China has raised tariffs on American goods to 125 percent in a fresh move that intensifies the ongoing trade standoff with the United States.
The latest increase is a direct response to Washington’s own tariff hikes and follows months of tit-for-tat measures that have disrupted global trade flows and rattled financial markets.
The decision, which takes effect immediately, was announced by China’s Ministry of Finance. The new rate marks a sharp rise from the previously imposed 84 percent tariff, matching the current U.S. level on many Chinese exports. The escalation comes amid mounting tensions between the two economic giants, with both governments accusing each other of economic aggression and unfair practices.
The trade dispute began when the United States, under President Donald Trump, introduced sweeping global import taxes. Beijing was initially hit with a 34 percent tariff but retaliated with matching duties, sparking a series of tariff hikes on both sides. As of now, U.S. tariffs on some Chinese products have climbed as high as 145 percent, particularly on items linked to industries like pharmaceuticals, including fentanyl production.
China has described the U.S. actions as one-sided and unlawful, claiming they violate global trade rules. Officials in Beijing have labeled the tariffs as coercive and warned that these policies hurt not just China but the broader international economy. In turn, U.S. authorities accuse China of exploiting trade systems and failing to respect fair competition.
Chinese President Xi Jinping has urged European nations to stand with Beijing against what he describes as unfair U.S. practices. While expressing interest in resolving the dispute, President Trump has insisted that a deal is still possible and could benefit both countries. However, ongoing negotiations have yet to yield a breakthrough.
Meanwhile, the financial impact is spreading. Gold prices surged to record levels as investors moved to safe assets amid growing uncertainty. European markets opened on a positive note, but many Asian indices were down, reflecting concern over the expanding trade conflict.
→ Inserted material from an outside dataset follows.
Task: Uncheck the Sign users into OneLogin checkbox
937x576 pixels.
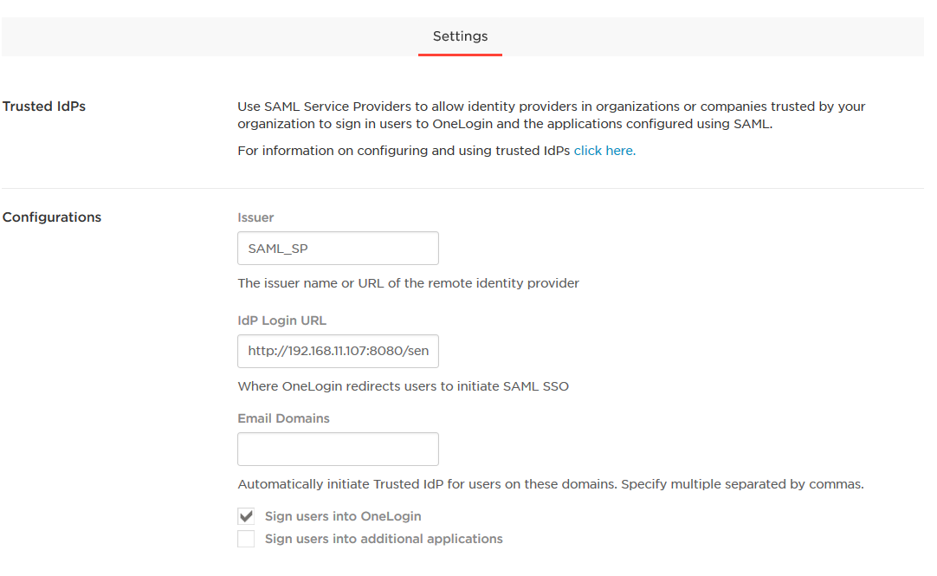Action: 247,516

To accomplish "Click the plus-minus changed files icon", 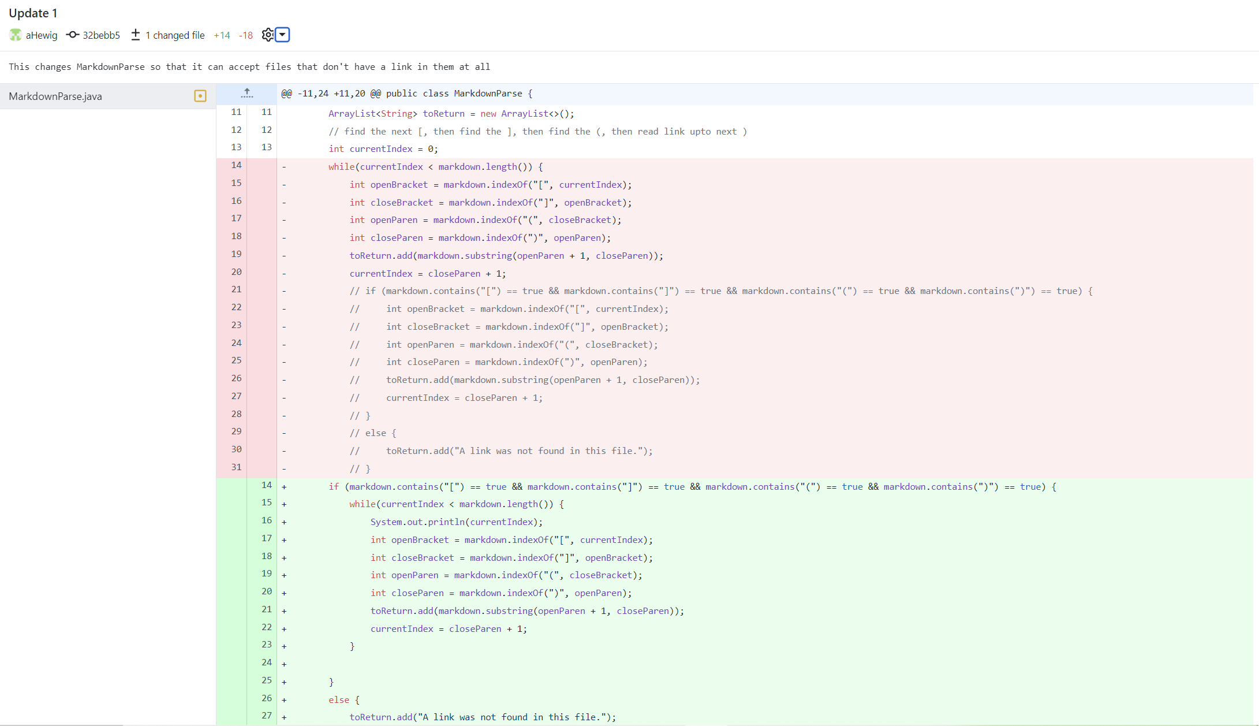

Other countries are also being drawn into the trade storm. Taiwan, for example, is preparing for tariff talks with the United States after facing a 32 percent levy, later reduced to 10 percent during a temporary 90-day suspension. Taiwan’s government has promised to protect its industries during these discussions.
Global trade experts warn that the continued escalation could hurt economic growth, disrupt supply chains, and raise costs for consumers and businesses worldwide. For now, there appears to be no clear resolution in sight, with both sides digging in and preparing for a prolonged standoff.